Monsieur le Président,

Me permettez-vous de parodier Zola pour mettre le “holà” à votre inaction ? Me permettez-vous de poser 2–3 punchlines pour crier que notre pays est menacé d’une honteuse débâcle ? On ne va pas fermer les yeux : une guerre est en marche et rien ne l’arrêtera. Même Gilbert la verrait venir peper.

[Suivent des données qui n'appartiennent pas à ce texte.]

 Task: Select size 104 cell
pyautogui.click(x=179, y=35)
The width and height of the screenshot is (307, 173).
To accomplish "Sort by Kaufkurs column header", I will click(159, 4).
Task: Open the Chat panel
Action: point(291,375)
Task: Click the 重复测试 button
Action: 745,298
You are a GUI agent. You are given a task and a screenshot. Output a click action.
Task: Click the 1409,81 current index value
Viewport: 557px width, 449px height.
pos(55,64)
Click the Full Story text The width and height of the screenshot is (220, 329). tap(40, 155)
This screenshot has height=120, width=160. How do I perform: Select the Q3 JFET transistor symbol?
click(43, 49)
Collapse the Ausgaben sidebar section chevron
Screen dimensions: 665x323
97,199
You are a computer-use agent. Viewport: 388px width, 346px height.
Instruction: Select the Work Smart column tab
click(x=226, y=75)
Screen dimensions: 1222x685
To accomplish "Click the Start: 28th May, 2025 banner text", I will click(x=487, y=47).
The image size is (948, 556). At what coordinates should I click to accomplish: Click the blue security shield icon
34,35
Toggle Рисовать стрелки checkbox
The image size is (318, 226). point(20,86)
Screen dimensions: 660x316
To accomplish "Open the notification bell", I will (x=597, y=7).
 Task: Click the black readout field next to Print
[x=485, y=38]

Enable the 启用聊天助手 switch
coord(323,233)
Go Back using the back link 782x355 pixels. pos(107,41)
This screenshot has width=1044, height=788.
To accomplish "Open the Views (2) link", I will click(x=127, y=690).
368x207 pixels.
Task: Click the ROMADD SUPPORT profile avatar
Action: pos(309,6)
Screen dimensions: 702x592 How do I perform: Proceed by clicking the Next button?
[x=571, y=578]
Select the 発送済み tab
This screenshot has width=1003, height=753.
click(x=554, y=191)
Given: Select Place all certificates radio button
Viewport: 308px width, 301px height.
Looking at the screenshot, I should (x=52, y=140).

Oui, une guerre : elle s’installe et redessine les équilibres, ambitionne la domination des autres nations. Bien loin des conflits ouverts, elle ressemble beaucoup à sa grande soeur du siècle dernier. Les protagonistes se livrent une guerre technologique acharnée pour dominer économiquement et militairement, appuyés par de féroces idéologies qui se déploient. Elle oppose plusieurs blocs qui aujourd’hui nous ignorent et demain nous soumettront. Aux anciens rivaux américains et russes s’ajoute aujourd’hui la Chine, mais l’Europe et la France : miskine. Pris en étau dans un conflit qui nous dépasse, nous sommes aujourd’hui les spectateurs impuissants d’une “Guerre Fade” sans saveur pour le Vieux Continent.

Le nerf de cette guerre technologique ? L’intelligence artificielle. Sous couvert de progrès pour l’Humanité, elle va pourtant la diviser. Et son objectif démiurgique dépasse de loin la simple prouesse scientifique : en nous dépassant sur de plus en plus de tâches, elle sera demain l’avantage compétitif le plus puissant dans de nombreux secteurs. Tentaculaire, elle s’immisce dans tous les pans de notre société, de notre économie. Tout comme la conquête spatiale du siècle dernier, l’intelligence artificielle est le prochain pas de géant pour l’humanité, qui n’aura pas lieu sur la Lune mais bien sur Terre pour mieux nous bousculer.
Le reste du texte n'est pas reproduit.